SET EXERCISE ->
Edit the rows starting with the first line and going on through the line with "(x=62, y=535)" by swapping "accomplish" for "complete" and leaving everything else as it is.

(Word and element pointing entries)
..........

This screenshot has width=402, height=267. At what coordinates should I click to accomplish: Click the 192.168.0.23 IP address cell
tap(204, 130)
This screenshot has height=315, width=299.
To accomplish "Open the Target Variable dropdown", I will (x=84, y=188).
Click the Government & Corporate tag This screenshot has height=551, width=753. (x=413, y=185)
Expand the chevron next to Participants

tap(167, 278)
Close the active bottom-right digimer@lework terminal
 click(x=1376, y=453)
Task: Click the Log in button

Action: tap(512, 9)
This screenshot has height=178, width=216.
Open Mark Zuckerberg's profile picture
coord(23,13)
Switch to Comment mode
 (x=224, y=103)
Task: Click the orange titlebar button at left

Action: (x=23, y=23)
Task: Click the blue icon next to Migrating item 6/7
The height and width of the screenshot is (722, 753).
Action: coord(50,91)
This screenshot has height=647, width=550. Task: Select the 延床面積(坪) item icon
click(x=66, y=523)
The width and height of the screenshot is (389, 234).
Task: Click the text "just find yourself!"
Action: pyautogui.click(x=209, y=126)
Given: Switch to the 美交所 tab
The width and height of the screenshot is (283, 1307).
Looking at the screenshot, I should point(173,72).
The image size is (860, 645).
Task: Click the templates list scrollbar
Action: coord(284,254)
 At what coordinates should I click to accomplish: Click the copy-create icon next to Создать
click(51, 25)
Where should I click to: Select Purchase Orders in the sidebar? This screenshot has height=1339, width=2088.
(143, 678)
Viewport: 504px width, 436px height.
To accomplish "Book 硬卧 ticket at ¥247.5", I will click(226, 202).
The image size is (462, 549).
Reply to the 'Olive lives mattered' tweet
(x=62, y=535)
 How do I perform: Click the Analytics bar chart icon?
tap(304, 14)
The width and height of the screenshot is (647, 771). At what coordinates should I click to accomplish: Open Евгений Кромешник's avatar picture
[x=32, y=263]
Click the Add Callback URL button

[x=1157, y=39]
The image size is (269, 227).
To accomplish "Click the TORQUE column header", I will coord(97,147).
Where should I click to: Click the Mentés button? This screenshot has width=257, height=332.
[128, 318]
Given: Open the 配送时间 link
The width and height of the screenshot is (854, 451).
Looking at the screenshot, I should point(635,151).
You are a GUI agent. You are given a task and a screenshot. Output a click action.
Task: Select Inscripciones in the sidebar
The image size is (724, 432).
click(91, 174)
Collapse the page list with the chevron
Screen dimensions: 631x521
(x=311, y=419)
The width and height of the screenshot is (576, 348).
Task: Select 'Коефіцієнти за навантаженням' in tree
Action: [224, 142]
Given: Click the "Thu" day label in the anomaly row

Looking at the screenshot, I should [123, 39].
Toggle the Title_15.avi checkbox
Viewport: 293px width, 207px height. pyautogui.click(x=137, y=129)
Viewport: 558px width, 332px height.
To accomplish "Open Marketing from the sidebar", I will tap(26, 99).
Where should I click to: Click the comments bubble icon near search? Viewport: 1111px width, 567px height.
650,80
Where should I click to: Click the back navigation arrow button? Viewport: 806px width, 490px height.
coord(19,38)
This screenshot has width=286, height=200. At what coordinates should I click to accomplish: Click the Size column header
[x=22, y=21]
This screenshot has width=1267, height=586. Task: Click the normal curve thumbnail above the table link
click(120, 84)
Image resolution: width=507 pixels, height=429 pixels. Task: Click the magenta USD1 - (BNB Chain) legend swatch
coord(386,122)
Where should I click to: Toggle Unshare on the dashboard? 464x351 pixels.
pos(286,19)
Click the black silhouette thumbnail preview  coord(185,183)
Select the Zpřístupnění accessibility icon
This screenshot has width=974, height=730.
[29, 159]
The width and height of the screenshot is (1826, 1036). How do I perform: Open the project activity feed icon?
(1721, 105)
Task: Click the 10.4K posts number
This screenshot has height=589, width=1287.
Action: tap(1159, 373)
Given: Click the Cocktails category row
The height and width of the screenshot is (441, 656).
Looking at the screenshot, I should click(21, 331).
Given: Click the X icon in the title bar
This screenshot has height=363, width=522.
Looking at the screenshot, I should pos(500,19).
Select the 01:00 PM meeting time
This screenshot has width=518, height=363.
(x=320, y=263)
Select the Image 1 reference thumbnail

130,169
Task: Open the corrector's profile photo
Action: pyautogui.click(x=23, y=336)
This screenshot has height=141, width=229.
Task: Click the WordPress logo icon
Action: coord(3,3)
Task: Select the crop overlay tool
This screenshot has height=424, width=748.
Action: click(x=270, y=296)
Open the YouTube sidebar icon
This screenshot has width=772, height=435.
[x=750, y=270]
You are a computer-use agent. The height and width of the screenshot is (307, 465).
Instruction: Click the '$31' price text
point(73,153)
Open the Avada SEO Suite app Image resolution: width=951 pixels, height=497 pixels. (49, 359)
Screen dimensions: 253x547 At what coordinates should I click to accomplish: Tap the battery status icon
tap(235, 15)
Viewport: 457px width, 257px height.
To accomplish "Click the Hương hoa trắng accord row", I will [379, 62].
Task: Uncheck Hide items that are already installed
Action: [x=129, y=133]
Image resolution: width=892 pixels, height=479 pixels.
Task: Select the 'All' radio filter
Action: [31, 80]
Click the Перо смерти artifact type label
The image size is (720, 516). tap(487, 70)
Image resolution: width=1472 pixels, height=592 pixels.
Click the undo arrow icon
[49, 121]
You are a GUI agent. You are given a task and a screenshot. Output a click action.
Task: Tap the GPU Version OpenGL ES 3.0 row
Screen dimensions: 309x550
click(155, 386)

..........

SOLUTION FOR THIS EXERCISE ->
This screenshot has width=402, height=267. At what coordinates should I click to complete: Click the 192.168.0.23 IP address cell
tap(204, 130)
This screenshot has height=315, width=299.
To complete "Open the Target Variable dropdown", I will (x=84, y=188).
Click the Government & Corporate tag This screenshot has height=551, width=753. (x=413, y=185)
Expand the chevron next to Participants

tap(167, 278)
Close the active bottom-right digimer@lework terminal
 click(x=1376, y=453)
Task: Click the Log in button

Action: tap(512, 9)
This screenshot has height=178, width=216.
Open Mark Zuckerberg's profile picture
coord(23,13)
Switch to Comment mode
 (x=224, y=103)
Task: Click the orange titlebar button at left

Action: (x=23, y=23)
Task: Click the blue icon next to Migrating item 6/7
The height and width of the screenshot is (722, 753).
Action: coord(50,91)
This screenshot has height=647, width=550. Task: Select the 延床面積(坪) item icon
click(x=66, y=523)
The width and height of the screenshot is (389, 234).
Task: Click the text "just find yourself!"
Action: pyautogui.click(x=209, y=126)
Given: Switch to the 美交所 tab
The width and height of the screenshot is (283, 1307).
Looking at the screenshot, I should point(173,72).
The image size is (860, 645).
Task: Click the templates list scrollbar
Action: coord(284,254)
 At what coordinates should I click to complete: Click the copy-create icon next to Создать
click(51, 25)
Where should I click to: Select Purchase Orders in the sidebar? This screenshot has height=1339, width=2088.
(143, 678)
Viewport: 504px width, 436px height.
To complete "Book 硬卧 ticket at ¥247.5", I will click(226, 202).
The image size is (462, 549).
Reply to the 'Olive lives mattered' tweet
(x=62, y=535)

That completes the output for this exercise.